Kozakiewicz et al. [10] present a simultaneous synthesis of aqueous silicone-acrylic and acrylic-silicone hybrid dispersions by different emulsion polymerizations. The hybrid dispersions showed good mechanical stability, narrow particle size distribution, and tended to form mechanically strong continuous coatings and films. The selected hybrid dispersions described in this paper can be applied as binders in the formulation of architectural paints that will be characterized by high water resistance and high surface hydrophobicity combined with high water vapor permeability.

Bernardino-Nicanor et al. [13] studied Opuntia Robusta Mucilage as a possible edible coating. FTIR analysis demonstrated important differences in the mucilage extracted from different tissues in terms of pectic content. In conclusion, this study showed that Opuntia Robusta Mucilage is a promising edible coating and that the tissue and extraction solvent influences mucilage characteristics.

The paper studying a new stratified flame-retardant coating, is presented by Beaugendre et al. [14]. A polymer blend composed of silicone of a curable epoxy resin and of a liquid functional filler successfully formed a double-layered coating, showing excellent adhesion to the polycarbonate substrate. The two phosphorus-based compound fillers were added to improve the flame-retardant properties.

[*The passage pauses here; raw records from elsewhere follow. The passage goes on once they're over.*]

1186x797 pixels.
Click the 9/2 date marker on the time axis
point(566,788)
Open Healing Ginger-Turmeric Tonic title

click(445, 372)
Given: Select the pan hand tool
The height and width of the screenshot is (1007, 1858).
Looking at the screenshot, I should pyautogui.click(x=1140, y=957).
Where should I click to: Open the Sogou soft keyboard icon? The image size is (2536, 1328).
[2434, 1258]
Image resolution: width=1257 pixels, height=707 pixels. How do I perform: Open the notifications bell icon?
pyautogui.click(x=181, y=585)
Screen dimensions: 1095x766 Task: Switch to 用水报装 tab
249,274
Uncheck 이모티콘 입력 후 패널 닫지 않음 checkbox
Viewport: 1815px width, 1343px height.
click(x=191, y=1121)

Roncagliolo Barrera et al. [11] presented a paper characterizing organic coatings for cultural heritage artefact conservation using electrochemical noise. This technique is capable of assessing with great sensitivity the increase in corrosion-resistance performance conferred by the inhibitors added to protective coating. The addition of nicotine and caffeine to temporary protection demonstrated a high protection efficacy (that was better for nicotine than caffeine in acrylic coatings).

Finally, an important topic related to circular economy and material recycling is presented in the paper by Silva et al. [9], where the properties of post-consumer polyethylene terephthalate (PET) coating mechanically deposited on mild steels were presented. The mechanical deposition (press recycled) of the coating does no significant damage to the polymer and the PET organic coating presents good adhesion to the substrate as well as a high corrosion protection for carbon steel during long immersion times in aggressive solution. The PET organic coatings can be considered as an alternative, both for the PET recycling and for a new anticorrosive coating.

This Special Issue is a helpful tool for researchers working in the field, for appreciating the state of the art, and to provide an overview of the new innovative trends in the field of organic coatings science and technology.